Une réflexion sur le Forum canadien sur la sécurité des patients et l’amélioration de la qualité

 

 
Forum canadien 2010 — (de gauche à droite) Rangée du haut : Jim Easton, UK National Health Service; un auditoire attentif. Rangée du bas : Steven Lewis, modérateur; Doug Cochrane, président du Conseil d’administration de l’Institut canadien pour la sécurité des patients; Hugh MacLeod, directeur général de l’Institut canadien pour la sécurité des patients; Dr Michael Leonard, conférencier invité; et l’Honorable Deb Matthews, ministre de la Santé et des Soins de longue durée de l’Ontario.

 

Plus de 400 délégués ont assisté au 2e Forum canadien sur la sécurité des patients et l’amélioration de la qualité tenu à Toronto (ON) du 12 au 14 avril 2010. Grâce aux six conférenciers invités et à plus de 60 exposés divisés en six grands thèmes présentés au cours des séances simultanées, les délégués ont quitté le Forum gonflés à bloc et mieux informés au sujet de la sécurité des patients et la qualité des soins.

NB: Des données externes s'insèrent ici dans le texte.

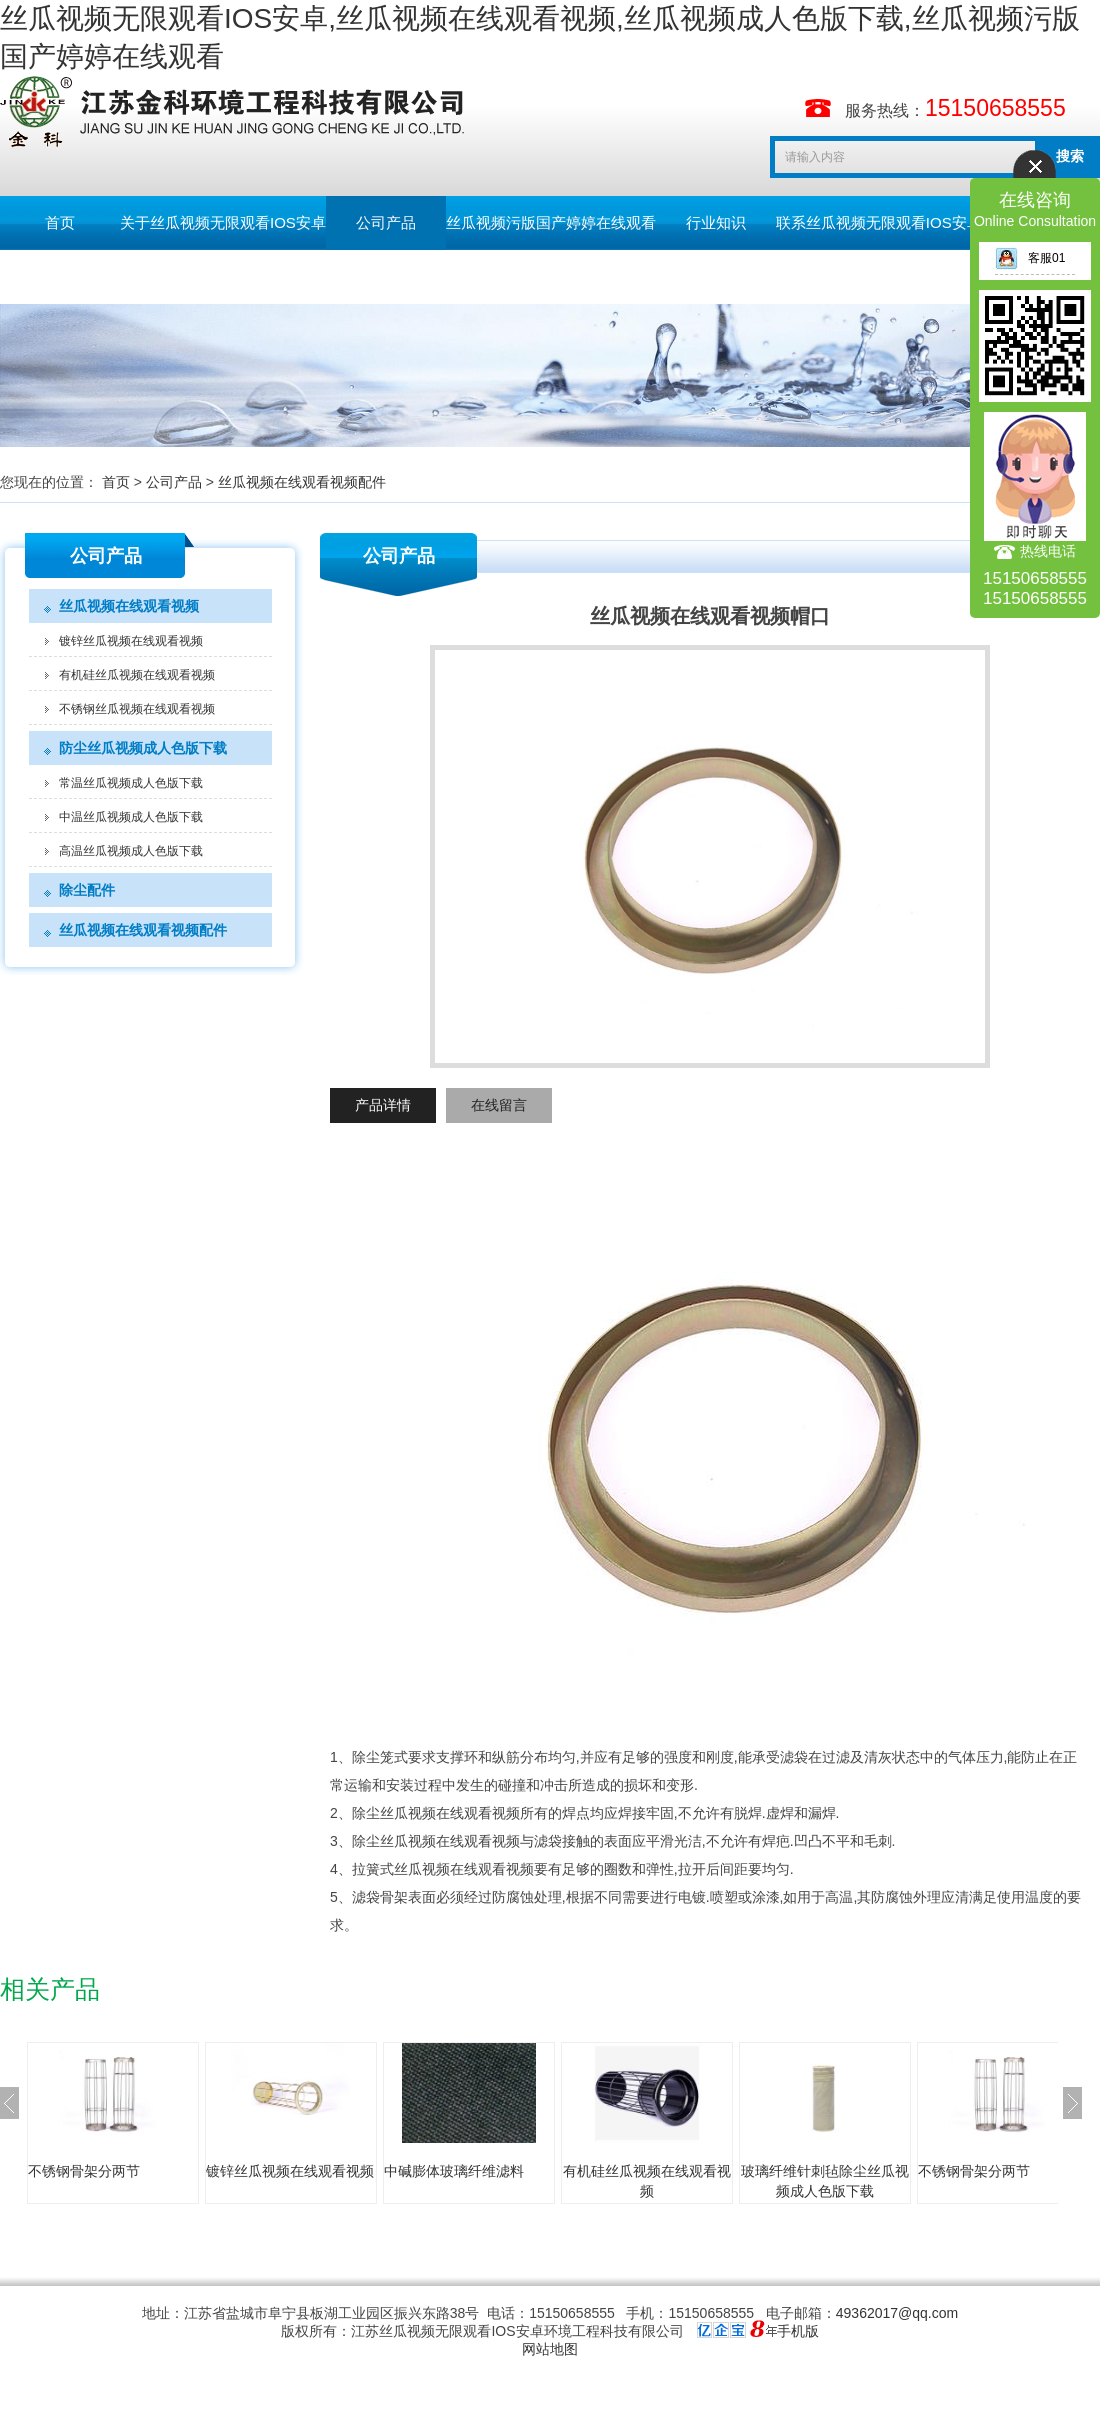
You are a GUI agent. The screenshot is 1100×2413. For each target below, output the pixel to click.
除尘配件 (87, 890)
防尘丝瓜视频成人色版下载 (143, 748)
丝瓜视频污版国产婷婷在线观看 (551, 222)
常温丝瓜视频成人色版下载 (131, 783)
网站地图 (550, 2349)
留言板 (60, 276)
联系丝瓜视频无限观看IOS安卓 (879, 222)
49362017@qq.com (897, 2313)
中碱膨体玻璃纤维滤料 (454, 2171)
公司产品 (386, 222)
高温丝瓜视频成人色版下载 (131, 851)
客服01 (1030, 258)
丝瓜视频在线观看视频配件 (302, 482)
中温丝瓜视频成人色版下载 (131, 817)
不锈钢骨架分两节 (84, 2171)
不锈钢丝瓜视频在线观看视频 (137, 709)
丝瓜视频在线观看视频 (129, 606)
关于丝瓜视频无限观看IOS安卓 (223, 222)
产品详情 (383, 1105)
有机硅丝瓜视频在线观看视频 (137, 675)
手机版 (798, 2331)
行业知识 (716, 222)
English (179, 276)
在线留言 (499, 1105)
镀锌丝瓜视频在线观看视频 (131, 641)
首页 (60, 222)
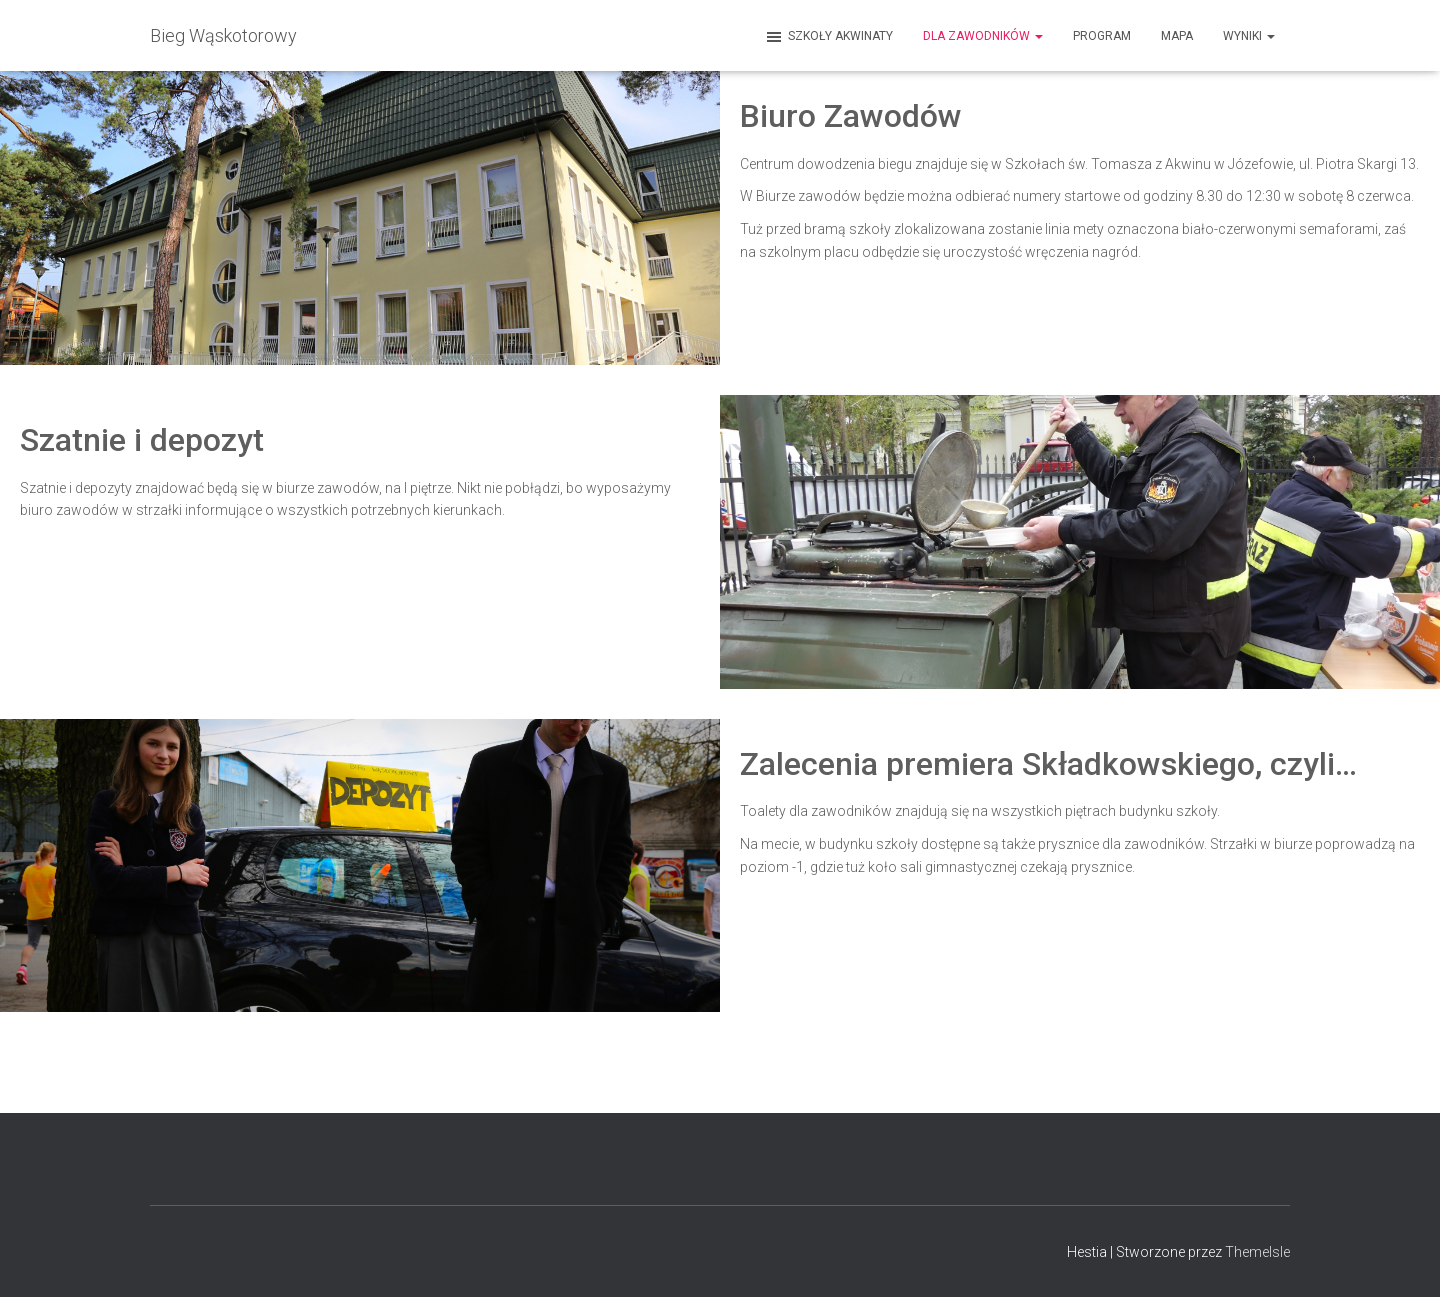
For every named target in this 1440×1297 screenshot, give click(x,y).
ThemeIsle (1257, 1252)
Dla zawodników (983, 36)
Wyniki (1249, 36)
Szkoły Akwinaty (828, 37)
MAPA (1177, 36)
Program (1102, 36)
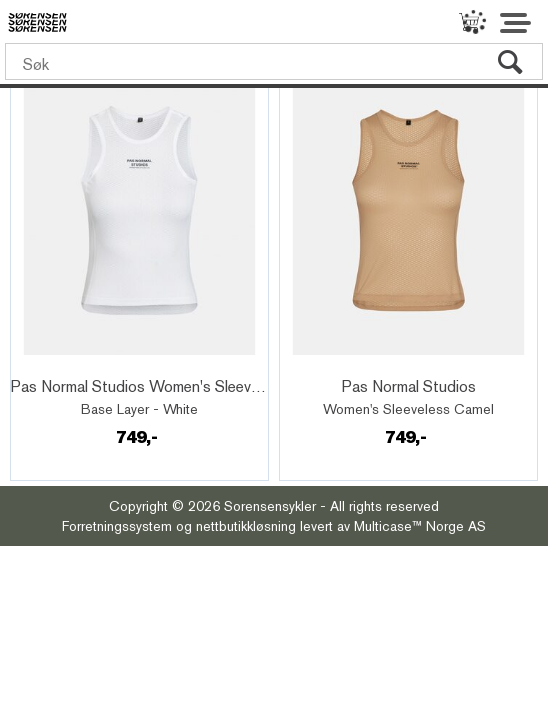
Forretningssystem (117, 526)
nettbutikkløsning (246, 526)
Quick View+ (70, 365)
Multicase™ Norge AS (420, 526)
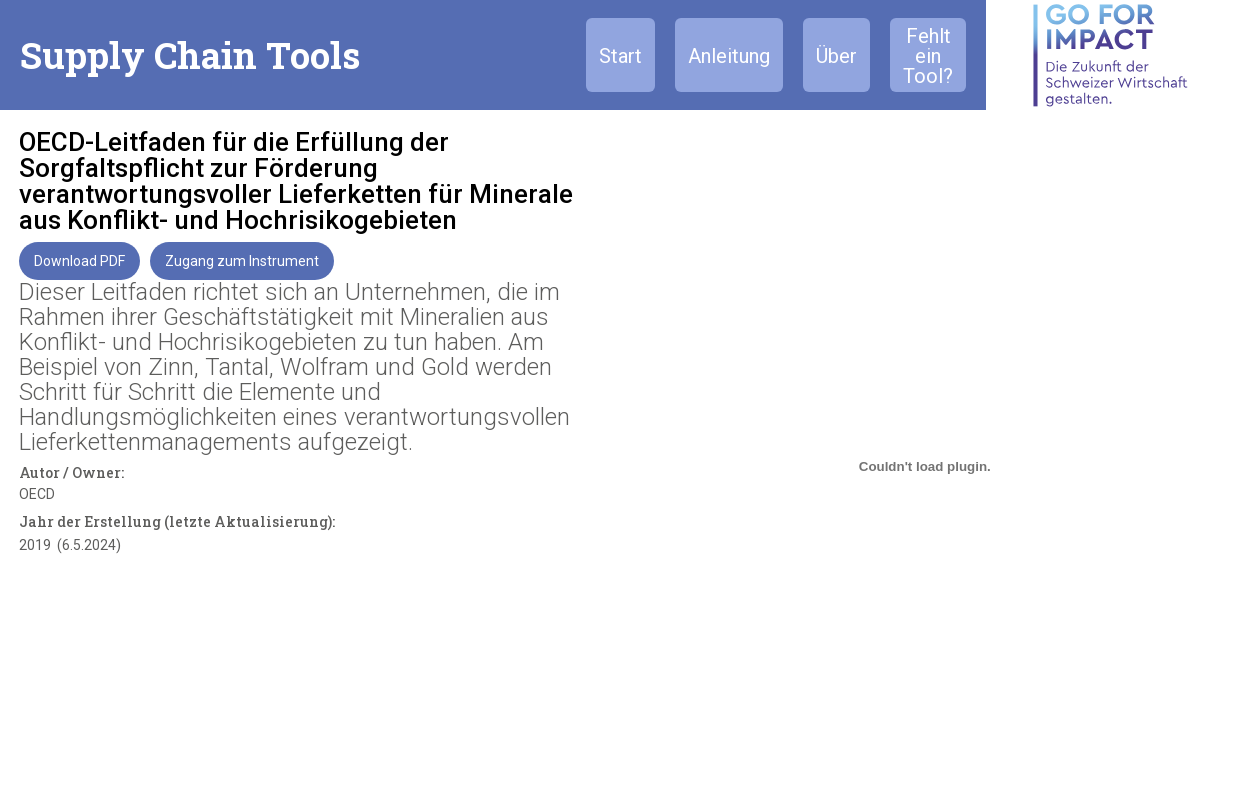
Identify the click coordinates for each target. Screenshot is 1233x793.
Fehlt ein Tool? (928, 56)
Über (836, 56)
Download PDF (79, 261)
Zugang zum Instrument (242, 261)
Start (620, 56)
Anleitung (729, 56)
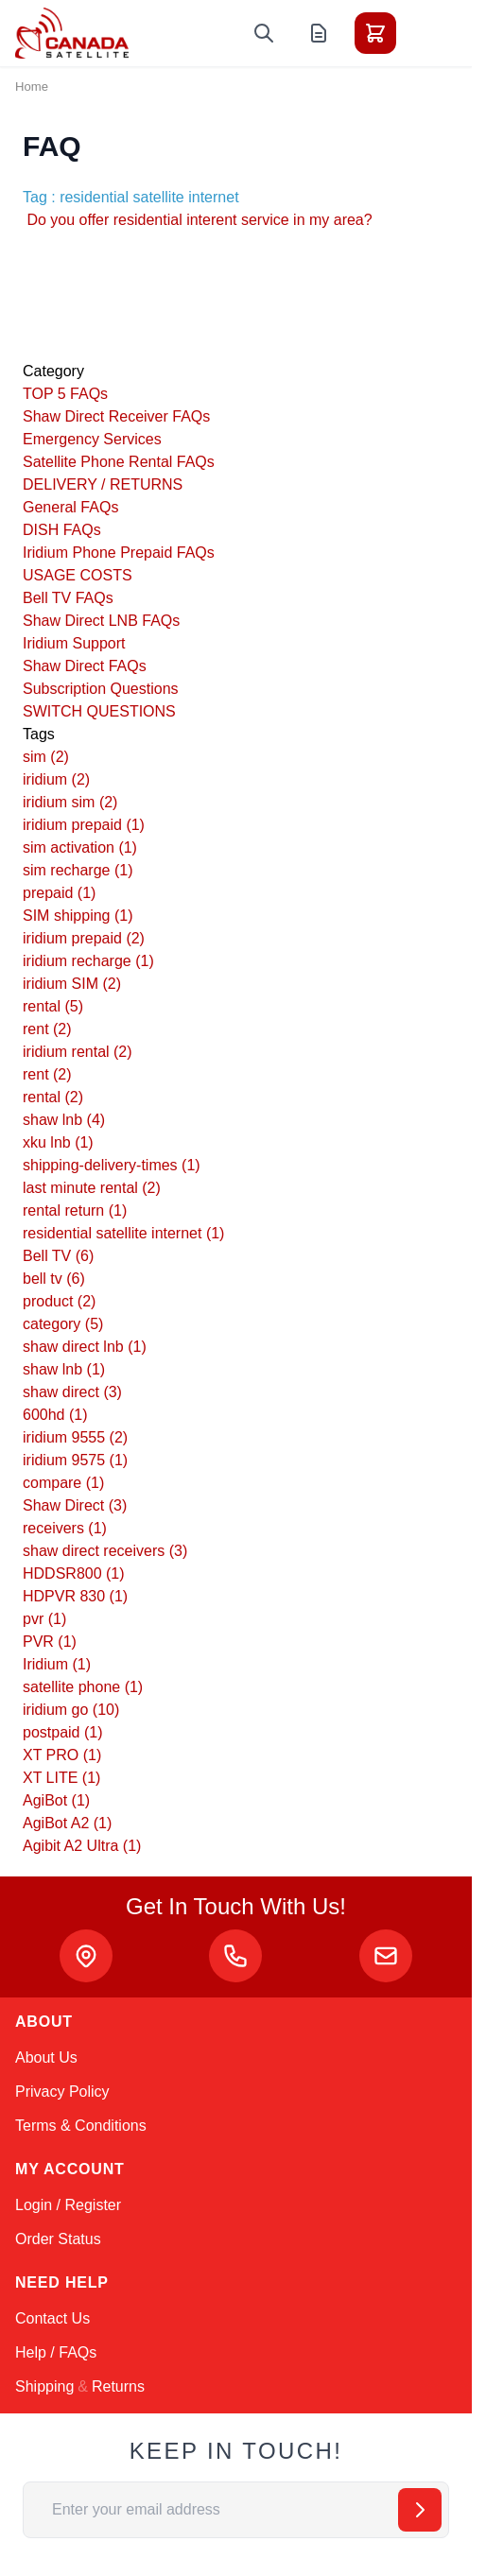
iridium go (71, 1710)
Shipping (44, 2386)
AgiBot (56, 1800)
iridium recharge (88, 961)
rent (47, 1029)
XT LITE (61, 1778)
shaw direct (72, 1392)
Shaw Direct (75, 1505)
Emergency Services (92, 439)
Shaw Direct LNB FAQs (101, 621)
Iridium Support (74, 643)
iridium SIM (72, 984)
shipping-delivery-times (111, 1165)
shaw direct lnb (85, 1347)
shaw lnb (64, 1120)
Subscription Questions (101, 689)
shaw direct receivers (105, 1551)
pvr (44, 1619)
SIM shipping (78, 916)
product (59, 1301)
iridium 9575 (75, 1460)
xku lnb (58, 1142)
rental (53, 1006)
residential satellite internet (123, 1233)
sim (46, 757)
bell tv (54, 1279)
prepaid (59, 893)
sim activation (80, 847)
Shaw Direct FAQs (85, 666)
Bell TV (58, 1256)
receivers (65, 1528)
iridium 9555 (75, 1437)
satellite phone (83, 1687)
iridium (56, 779)
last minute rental (92, 1188)
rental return (75, 1210)
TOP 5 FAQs (65, 394)
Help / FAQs (55, 2352)
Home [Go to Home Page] (31, 86)
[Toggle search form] (264, 33)
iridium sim (70, 802)
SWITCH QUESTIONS (99, 711)
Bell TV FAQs (68, 598)
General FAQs (70, 507)
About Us (46, 2057)
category (63, 1324)
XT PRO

C’est la ministre ontarienne de la Santé et des Soins de longue durée, Deb Matthews, qui a donné le coup d’envoi ouvert du forum. Elle a mis l’accent sur les défis communs que pose l’amélioration de la sécurité des patients pour tous et suggéré que la démographie est un vecteur de changement sous-utilisé. La conférence du Dr William Jarvis a porté sur les conséquences des infections nosocomiales. Dans son allocution d’ouverture, Hugh MacLeod, le nouveau directeur général de l’Institut canadien pour la sécurité des patients, a décrit sa vision de la transformation de la sécurité des patients. Le volet international du Forum incarné par Jim Easton (UK National Health Services) et de Jason Leitch (Scotland National Health Service) a beaucoup intéressé les délégués. Pour sa part, le Dr Michael Leonard s’est penché sur les façons d’amener les gens à participer à l’amélioration de la sécurité des patients. Enfin, Rahaf Harfoush a prononcé une allocution des plus intéressantes sur les médias sociaux.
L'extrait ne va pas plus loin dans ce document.